Related Studies

Early QA system


Early work in Open QA used search engines such as Google as the main information source. For example the AskMSR system developed in 2002, which mainly relies on the page ranking algorithms of search engines. As AskMSR only uses the summaries of the first three searching results as the knowledge source, there is a high probability for this pool of knowledge to miss the answer. Indeed, the response rate of AskMSR system is only about 50%, and overall accuracy is only 34.7%.
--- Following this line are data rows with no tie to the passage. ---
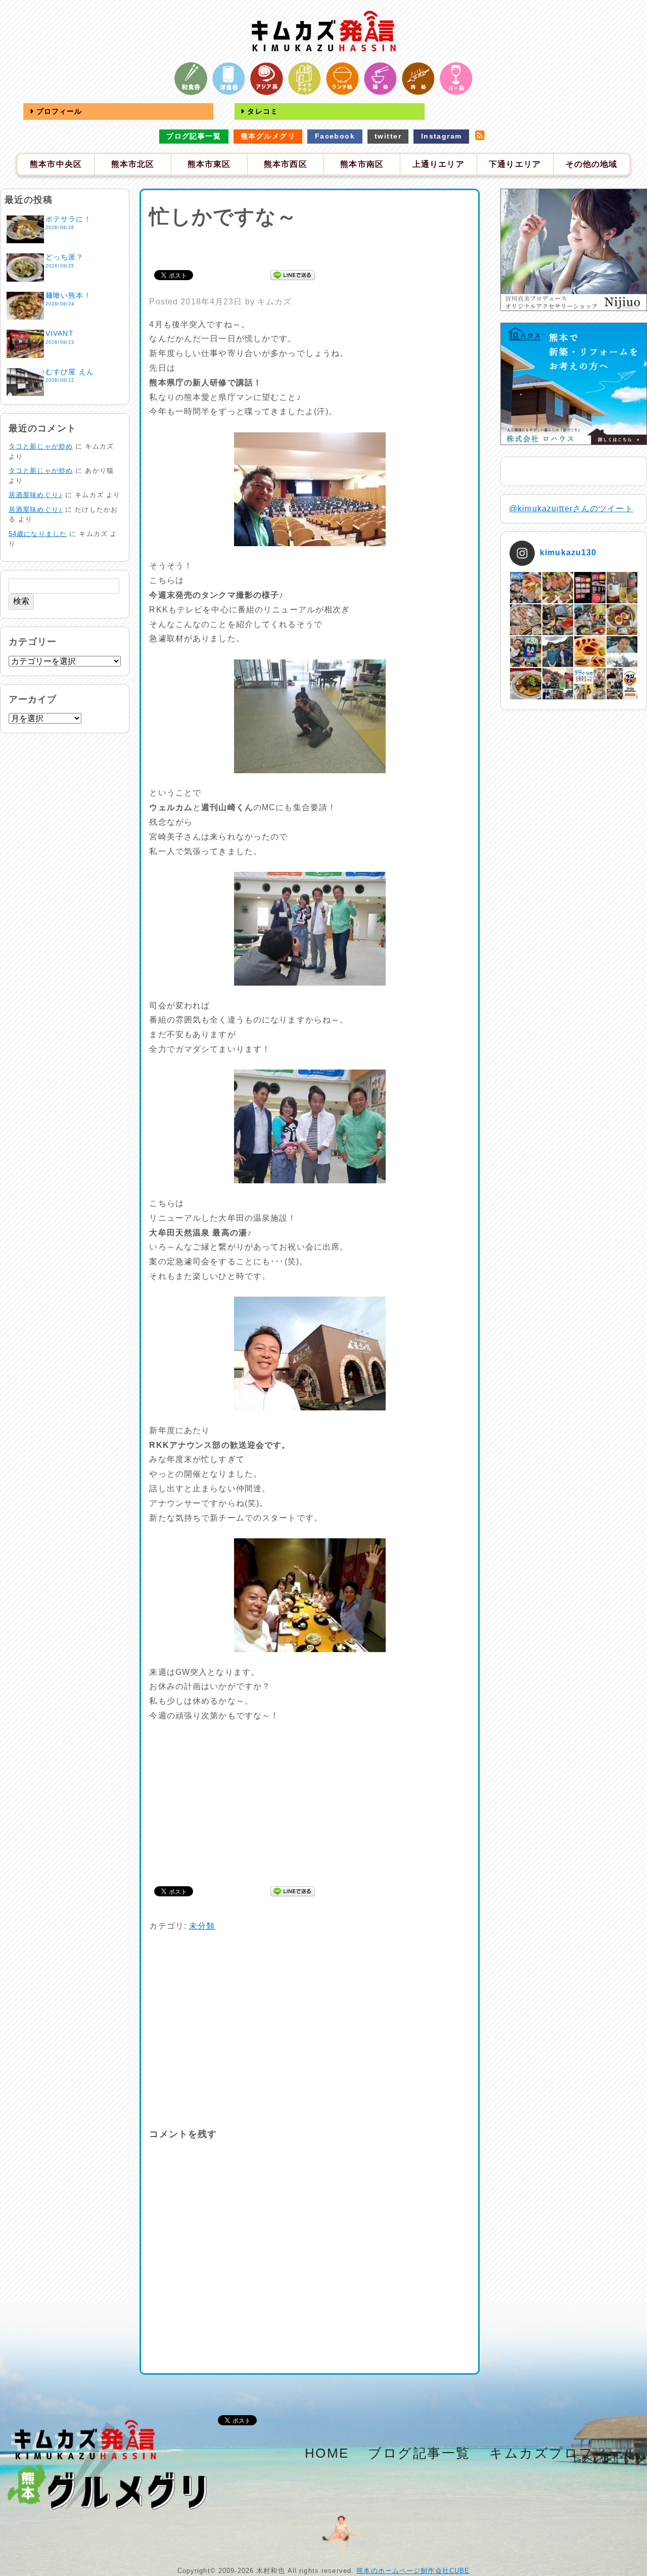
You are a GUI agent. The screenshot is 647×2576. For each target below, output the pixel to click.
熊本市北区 (133, 164)
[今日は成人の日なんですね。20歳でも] (622, 651)
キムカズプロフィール (563, 2453)
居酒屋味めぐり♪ (36, 495)
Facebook (335, 136)
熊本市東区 (209, 164)
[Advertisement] (310, 247)
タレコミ (261, 111)
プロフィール (58, 111)
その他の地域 (592, 164)
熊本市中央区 (56, 164)
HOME (327, 2453)
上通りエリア (438, 164)
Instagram (441, 136)
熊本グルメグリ (268, 136)
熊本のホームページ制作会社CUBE (413, 2570)
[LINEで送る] (292, 274)
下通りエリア (515, 164)
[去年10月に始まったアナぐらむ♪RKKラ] (589, 683)
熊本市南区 (362, 164)
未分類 (202, 1926)
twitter (388, 136)
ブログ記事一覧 (193, 136)
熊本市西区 (285, 164)
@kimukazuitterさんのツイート (571, 508)
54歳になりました (38, 534)
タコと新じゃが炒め (41, 446)
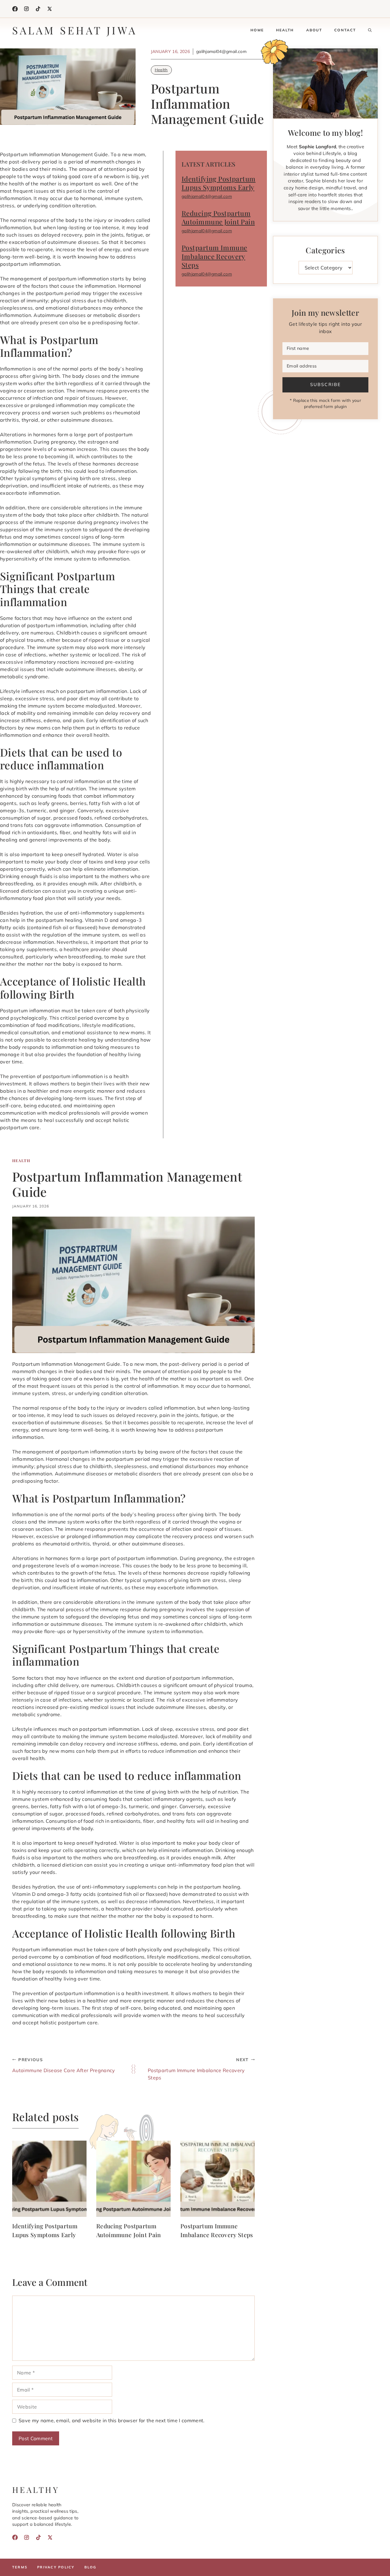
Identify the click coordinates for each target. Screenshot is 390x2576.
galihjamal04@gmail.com (207, 196)
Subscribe (325, 384)
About (314, 30)
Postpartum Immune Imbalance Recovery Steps (214, 256)
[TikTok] (38, 9)
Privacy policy (55, 2567)
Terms (19, 2567)
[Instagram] (26, 9)
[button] (370, 30)
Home (257, 30)
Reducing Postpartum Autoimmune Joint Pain (218, 218)
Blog (90, 2567)
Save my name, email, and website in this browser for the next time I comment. (112, 2420)
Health (285, 30)
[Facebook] (15, 9)
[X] (49, 9)
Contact (345, 30)
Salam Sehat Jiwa (74, 30)
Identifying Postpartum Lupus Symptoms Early (219, 183)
Recent researches have been focusing on large, multi-domain KBs like YAGO2 and Freebase, which are mainly curated KBs. These KBs are attractive for QA because they contain highly precise knowledge with little redundancy, which enables QAs to answer questions accurately. However, these systems generally have limited recall, due to the incompleteness of curated KBs. The Paralex system is the first Open QA system to operate over OKB. It uses some learned templates that directly map questions to queries. As one my imagine, this simple method of mapping may result in queries that differ in meaning from the original question, or even don’t make sense.

Recent open QA system


Later a QA system, named OQA, which can be applied to both curated and open KBs, was developed by the same group of people [5]. This system utilizes a set of KBs, which enable it to combine knowledge extracted from different KBs. This technique also allows it to join multiple assertions to arrive at a single answer. Moreover, OQA also combines high-recall data mining techniques with high-precision, hand-written rules to obtain a query which more precisely represents the original question. However, it still have several problems. Firstly, it fails to fully utilize the contextual information to match the entities. Instead, matching is mainly done by approximate string matching, which is a low-accuracy method. Secondly, the machine learning model is not well trained. The ensemble method performs even worse than individual ones, which should not happen if the component estimators are cleverly combined. As a result, the precision and recall are still not high enough for it to be applicable.
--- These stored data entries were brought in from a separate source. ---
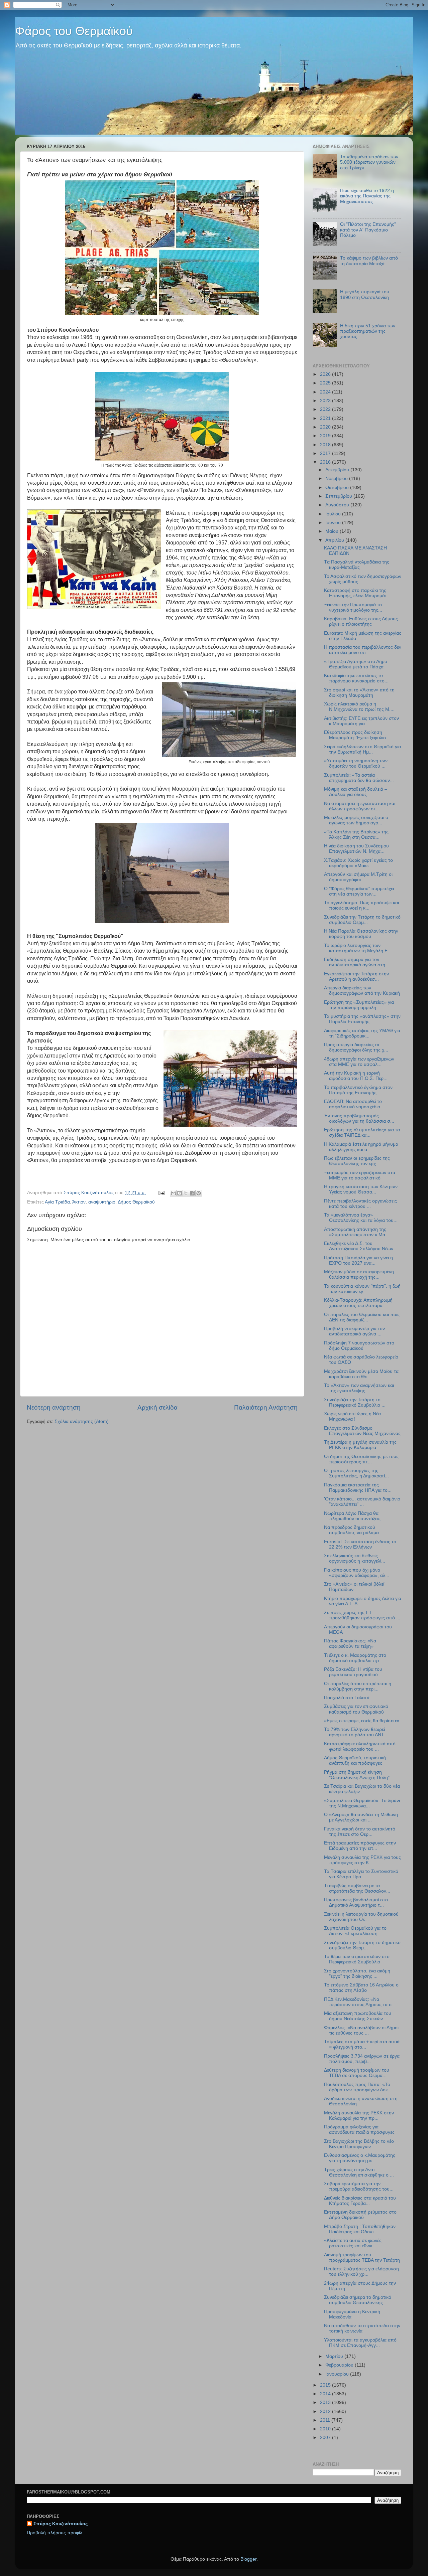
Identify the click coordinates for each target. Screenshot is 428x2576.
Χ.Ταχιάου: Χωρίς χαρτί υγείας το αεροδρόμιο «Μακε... (358, 863)
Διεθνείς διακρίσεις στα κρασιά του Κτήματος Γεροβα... (360, 2201)
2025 (326, 382)
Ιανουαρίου (337, 2374)
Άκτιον (79, 1201)
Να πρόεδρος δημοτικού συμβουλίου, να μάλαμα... (353, 1530)
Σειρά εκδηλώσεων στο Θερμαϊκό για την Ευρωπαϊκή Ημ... (362, 749)
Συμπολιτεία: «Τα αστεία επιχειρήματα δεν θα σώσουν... (359, 778)
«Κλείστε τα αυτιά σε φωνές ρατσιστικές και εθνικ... (353, 2243)
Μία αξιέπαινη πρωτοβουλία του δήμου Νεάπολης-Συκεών (357, 2016)
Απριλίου (335, 540)
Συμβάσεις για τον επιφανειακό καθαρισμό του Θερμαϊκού (356, 1709)
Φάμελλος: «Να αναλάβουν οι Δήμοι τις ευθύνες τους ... (361, 2030)
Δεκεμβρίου (337, 469)
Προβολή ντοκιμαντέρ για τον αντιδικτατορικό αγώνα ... (354, 1331)
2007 (326, 2437)
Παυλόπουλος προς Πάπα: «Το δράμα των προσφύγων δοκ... (358, 2087)
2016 (326, 462)
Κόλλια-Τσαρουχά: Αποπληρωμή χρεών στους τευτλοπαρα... (358, 1303)
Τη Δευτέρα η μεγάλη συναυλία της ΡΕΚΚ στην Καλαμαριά (360, 1445)
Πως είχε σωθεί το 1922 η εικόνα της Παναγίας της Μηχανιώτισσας (367, 196)
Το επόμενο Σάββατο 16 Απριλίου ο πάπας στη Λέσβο (361, 1987)
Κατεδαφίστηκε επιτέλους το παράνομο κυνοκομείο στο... (356, 678)
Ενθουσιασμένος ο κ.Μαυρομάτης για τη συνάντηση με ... (359, 2158)
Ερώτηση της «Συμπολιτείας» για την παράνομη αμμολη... (359, 1005)
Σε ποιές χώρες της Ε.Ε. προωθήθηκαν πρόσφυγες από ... (362, 1615)
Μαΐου (332, 531)
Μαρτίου (334, 2356)
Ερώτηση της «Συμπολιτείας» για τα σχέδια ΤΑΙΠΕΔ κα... (362, 1132)
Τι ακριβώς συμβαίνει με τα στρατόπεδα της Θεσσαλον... (357, 1888)
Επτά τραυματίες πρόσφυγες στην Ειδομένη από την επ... (360, 1845)
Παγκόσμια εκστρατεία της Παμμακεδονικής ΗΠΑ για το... (358, 1487)
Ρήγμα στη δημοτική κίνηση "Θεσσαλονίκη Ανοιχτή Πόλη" (357, 1775)
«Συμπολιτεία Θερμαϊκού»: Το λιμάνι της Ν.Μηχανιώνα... (362, 1803)
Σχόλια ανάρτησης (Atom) (82, 1421)
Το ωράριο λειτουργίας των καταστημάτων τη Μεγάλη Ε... (358, 948)
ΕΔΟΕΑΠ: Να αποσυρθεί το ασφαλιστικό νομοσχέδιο (353, 1104)
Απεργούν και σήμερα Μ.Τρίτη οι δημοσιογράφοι (358, 877)
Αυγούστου (337, 504)
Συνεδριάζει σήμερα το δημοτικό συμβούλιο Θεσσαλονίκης (357, 2300)
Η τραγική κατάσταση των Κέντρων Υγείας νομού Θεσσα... (361, 1189)
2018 (326, 444)
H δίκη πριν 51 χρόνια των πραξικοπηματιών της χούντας (367, 331)
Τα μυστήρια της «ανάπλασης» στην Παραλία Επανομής (362, 1019)
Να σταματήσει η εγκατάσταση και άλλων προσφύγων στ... (359, 806)
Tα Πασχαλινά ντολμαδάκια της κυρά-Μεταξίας (356, 564)
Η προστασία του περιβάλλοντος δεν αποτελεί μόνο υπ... (362, 650)
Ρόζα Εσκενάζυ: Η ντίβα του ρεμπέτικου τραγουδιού (353, 1672)
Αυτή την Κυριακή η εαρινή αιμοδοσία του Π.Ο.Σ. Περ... (356, 1076)
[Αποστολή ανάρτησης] (161, 1192)
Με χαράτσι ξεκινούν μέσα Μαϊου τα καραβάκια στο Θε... (361, 1374)
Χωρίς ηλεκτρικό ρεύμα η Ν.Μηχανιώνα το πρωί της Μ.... (359, 706)
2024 (326, 391)
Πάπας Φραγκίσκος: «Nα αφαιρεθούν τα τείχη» (350, 1643)
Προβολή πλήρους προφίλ (54, 2532)
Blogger (248, 2559)
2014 (326, 2393)
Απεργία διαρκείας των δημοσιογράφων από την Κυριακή (362, 990)
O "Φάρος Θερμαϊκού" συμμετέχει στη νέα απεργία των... (359, 891)
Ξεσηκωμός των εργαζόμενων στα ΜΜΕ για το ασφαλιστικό (359, 1175)
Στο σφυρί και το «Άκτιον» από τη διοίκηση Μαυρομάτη (359, 692)
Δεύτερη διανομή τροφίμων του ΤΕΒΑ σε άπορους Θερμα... (356, 2073)
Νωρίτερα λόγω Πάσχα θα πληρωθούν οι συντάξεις (352, 1516)
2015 (326, 2385)
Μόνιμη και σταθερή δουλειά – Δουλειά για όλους (355, 792)
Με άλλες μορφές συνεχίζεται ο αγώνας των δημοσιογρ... (356, 820)
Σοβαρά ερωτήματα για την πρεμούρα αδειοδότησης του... (359, 2186)
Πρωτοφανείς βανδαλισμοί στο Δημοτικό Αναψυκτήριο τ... (356, 1902)
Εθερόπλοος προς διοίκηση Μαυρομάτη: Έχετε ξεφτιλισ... (357, 735)
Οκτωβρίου (337, 487)
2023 (326, 400)
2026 (326, 374)
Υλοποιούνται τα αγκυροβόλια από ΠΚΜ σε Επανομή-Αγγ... (360, 2343)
Current work of canonicalization


Currently no QA system is built on canonicalized KBs. There have been some works which focus on canonicalizing OKBs, and they mainly use the hierarchical agglomerative clustering (HAC) method to form clusters of assertions, based on some similarity functions to determine whether different assertions should be mapped to the same cluster. However, this process is extremely time-consuming, as the similarity measure is computed between massive pairs of assertions, and the iterative process never ends until a certain threshold of dissimilarity between clusters is reached. As the similarity function is also computed based on common substrings between different entities, it is also not accurate enough. With the low accuracy and efficiency in place, the current canonicalization methods cannot be directly used in building QA systems.